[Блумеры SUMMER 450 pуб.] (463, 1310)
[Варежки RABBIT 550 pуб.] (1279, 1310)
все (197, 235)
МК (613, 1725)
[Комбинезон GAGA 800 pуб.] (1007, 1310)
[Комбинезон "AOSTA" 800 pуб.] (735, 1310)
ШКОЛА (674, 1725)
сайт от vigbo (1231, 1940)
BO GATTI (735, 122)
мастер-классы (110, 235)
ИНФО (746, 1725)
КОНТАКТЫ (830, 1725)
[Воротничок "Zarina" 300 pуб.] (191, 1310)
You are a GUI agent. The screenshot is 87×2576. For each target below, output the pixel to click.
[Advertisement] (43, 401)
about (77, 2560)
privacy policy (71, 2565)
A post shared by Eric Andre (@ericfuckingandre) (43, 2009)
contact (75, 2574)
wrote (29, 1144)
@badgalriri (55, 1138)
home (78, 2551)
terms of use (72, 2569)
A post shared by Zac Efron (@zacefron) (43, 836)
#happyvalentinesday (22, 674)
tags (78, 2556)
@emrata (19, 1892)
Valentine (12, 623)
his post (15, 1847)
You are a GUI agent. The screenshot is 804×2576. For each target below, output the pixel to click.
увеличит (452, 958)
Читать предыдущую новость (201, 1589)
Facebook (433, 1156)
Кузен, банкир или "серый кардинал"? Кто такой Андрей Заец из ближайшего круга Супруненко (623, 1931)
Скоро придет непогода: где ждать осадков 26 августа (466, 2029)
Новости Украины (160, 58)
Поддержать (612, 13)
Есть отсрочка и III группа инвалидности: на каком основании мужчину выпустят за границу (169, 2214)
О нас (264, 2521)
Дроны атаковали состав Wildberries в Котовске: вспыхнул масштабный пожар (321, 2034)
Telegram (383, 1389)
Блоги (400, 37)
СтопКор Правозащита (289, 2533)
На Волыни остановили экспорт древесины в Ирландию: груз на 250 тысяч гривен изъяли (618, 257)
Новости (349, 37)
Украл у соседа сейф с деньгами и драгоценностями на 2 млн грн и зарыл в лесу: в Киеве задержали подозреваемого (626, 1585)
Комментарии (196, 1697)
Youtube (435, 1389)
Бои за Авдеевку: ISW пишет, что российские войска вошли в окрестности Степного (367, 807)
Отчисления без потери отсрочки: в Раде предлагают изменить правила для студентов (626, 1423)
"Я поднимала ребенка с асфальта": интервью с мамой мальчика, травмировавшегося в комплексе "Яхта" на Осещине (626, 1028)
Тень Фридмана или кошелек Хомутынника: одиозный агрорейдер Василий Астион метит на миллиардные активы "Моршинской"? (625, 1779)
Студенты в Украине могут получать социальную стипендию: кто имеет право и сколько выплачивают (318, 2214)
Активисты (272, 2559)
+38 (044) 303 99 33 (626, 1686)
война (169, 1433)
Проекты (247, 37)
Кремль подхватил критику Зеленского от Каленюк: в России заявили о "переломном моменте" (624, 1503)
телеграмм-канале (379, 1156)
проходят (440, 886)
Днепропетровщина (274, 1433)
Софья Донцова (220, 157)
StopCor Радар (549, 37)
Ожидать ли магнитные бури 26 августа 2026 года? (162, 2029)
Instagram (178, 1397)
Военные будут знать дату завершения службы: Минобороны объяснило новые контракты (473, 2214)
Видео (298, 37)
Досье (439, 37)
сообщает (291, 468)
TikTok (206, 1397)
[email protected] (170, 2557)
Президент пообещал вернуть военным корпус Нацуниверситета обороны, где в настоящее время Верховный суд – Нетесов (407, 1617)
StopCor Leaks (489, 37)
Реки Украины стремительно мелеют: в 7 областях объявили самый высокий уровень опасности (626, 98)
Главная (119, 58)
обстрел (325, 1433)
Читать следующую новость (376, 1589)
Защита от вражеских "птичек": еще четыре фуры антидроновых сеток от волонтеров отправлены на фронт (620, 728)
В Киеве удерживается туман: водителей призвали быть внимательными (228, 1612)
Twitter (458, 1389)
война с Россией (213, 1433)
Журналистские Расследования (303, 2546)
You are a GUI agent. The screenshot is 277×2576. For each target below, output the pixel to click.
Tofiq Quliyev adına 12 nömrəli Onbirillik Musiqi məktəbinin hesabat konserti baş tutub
------------
*Required action:* Search the data for the string "below" and copy each line where it appears.

*Answer box:*
You are a GUI agent. The screenshot is 87×2576. For each target below, output the pixel to click.
You are a GUI agent. The screenshot is 804×2576. For each target below, output the pixel to click.
You are a GUI agent. The screenshot is 277×2576. For each target below, output the pixel to click.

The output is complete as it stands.